O discurso de indignação com as escolhas políticas dos emigrantes torna-se ainda mais saliente quando comparado com o silêncio ou as frases devidamente seleccionadas com pinças sobre a imigração. Quase 800 mil estrangeiros vivem em Portugal. Há dez anos eram cerca de 400 mil. São jovens: seis em cada dez têm entre 15 e 44 anos. Portugal é o 7.º país da UE a receber mais imigrantes   e é também o país da Europa com mais emigração. Em 20 anos, 15% da população emigrou.  Desde a chegada dos retornados a Portugal que não se assistia a uma alteração da população desta dimensão. Estima-se que entre Julho de 1974 e 1976 mais de meio milhão de portugueses tenha chegado a Portugal proveniente dos territórios africanos. A sua integração na sociedade portuguesa é apresentada como um sucesso.

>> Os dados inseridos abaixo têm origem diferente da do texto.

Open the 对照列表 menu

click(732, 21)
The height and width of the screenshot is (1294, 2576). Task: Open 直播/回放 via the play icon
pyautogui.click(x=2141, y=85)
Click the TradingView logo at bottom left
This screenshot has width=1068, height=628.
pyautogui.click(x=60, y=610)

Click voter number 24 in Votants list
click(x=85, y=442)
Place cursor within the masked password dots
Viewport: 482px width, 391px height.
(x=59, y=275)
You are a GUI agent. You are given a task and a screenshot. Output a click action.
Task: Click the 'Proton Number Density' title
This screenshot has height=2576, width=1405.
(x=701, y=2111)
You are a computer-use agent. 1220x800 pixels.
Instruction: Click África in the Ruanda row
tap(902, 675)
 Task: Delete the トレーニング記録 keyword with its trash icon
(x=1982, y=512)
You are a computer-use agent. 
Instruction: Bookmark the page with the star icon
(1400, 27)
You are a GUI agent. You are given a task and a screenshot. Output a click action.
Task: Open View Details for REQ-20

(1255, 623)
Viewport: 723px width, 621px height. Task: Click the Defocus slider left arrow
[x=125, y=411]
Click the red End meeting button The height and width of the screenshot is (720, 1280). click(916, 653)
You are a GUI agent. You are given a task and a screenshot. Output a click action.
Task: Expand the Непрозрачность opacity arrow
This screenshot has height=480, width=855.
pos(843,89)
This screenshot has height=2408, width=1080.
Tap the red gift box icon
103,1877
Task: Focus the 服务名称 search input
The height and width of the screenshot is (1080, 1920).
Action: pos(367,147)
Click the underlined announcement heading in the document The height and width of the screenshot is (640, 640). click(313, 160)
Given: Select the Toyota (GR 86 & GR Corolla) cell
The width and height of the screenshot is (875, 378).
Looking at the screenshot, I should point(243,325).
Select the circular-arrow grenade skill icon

Vão os actuais imigrantes repetir o modelo de sucesso da integração dos retornados nos anos 70?

Antes que alguém responda a esta pergunta recordo duas coisas que creio determinantes para o sucesso dessa integração: os retornados espalharam-se por todo o território não constituindo comunidades; falavam português e embora muitos deles nunca tivessem vindo a Portugal tinham quando aqui chegavam uma matriz escolar, religiosa e cultural comuns.